One weekend my grandmother brought me to her house for a visit, and in the course of my usual merriment in her basement of toys, television, and computer games, she proposed we hit up the local video store and watch a movie. My heart skipped a beat. Now was my chance! I could finally see The Matrix. We browsed the aisles of the store, as she picked up movies at random, but I paid no mind to her suggestions. I was on a mission, a warpath. I wanted one thing and one thing only. Finally I found it. The cover itself screamed cool. All cool blue and grey-toned color scheme, badass dude with sunglasses in the middle gripping an assault rifle, the title all jagged in digital-techno lettering that seemed to sum up my fascination with computers and hacking as America transitioned into a new age, just as I too was being immersed in this world of technology. The Matrix appealed to me in every conceivable way; it seemed to arouse all five senses, stimulated me almost spiritually or sexually.

I showed it to my grandmother, who summarily dismissed it with a wave of her hand. "No way, Kevin. Too violent," she said.

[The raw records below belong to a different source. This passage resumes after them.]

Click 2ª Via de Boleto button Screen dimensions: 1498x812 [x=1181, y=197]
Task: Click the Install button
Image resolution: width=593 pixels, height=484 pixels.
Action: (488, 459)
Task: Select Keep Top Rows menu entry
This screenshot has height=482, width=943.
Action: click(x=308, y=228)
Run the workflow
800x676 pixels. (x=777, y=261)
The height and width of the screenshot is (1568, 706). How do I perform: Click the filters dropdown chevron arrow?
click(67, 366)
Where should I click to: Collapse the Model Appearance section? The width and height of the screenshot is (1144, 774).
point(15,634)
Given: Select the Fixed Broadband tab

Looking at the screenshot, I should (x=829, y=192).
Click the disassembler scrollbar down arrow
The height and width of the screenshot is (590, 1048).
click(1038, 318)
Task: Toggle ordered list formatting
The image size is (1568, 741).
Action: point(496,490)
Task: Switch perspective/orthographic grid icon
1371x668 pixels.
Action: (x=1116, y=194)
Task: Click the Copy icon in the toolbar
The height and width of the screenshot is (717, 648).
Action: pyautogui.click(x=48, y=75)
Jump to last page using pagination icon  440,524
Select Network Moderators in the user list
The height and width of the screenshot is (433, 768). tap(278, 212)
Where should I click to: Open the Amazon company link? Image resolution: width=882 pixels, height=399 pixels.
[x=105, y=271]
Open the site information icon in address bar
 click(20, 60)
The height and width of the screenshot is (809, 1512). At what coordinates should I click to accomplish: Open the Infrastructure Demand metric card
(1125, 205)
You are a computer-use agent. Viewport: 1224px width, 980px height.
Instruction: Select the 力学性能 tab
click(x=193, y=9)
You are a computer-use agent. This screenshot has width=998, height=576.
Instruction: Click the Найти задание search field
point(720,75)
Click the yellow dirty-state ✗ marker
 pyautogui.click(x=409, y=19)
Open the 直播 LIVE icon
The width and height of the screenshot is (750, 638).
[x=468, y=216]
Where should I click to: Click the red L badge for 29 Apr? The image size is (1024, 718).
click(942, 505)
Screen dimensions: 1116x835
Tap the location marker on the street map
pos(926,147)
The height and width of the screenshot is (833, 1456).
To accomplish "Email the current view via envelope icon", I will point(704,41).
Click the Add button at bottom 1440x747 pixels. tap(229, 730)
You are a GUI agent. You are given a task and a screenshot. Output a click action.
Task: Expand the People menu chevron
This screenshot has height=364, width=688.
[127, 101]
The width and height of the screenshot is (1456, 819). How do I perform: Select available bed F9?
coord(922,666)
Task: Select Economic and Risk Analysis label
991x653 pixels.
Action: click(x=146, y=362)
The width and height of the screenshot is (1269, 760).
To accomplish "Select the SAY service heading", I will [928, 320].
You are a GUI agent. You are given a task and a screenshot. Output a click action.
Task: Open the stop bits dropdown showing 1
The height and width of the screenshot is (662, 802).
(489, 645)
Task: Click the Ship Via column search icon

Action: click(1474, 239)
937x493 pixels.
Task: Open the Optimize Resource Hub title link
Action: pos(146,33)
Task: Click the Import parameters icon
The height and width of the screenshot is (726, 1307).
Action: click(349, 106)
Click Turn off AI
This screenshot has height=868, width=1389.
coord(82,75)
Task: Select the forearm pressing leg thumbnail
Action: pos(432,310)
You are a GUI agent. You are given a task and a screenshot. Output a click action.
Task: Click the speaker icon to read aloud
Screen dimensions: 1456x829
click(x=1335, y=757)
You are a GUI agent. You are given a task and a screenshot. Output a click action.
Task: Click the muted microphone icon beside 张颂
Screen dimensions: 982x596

I was crushed. Infuriated. Moved near to tears. As I was ushered toward the front door, mediocre movies in hand, I took one last glance behind me and longed for what was rapidly moving out of my grasp. It seemed like I would never get to watch this film. Adulthood could not come fast enough. Then I'd be able to watch whatever I wanted, when I wanted!

*

I did finally see The Matrix, although it was nearly another month. My sister picked it up for me in secret, I watched it huddled close to the television in my living room, eyes glued to the screen. I could not comprehend what I was seeing, watching it for the first time. I had little to no idea what was going on, what the plot was trying to communicate, and absolutely no clue what the themes of the movie represented or what it was trying to say. All I knew was it had action. 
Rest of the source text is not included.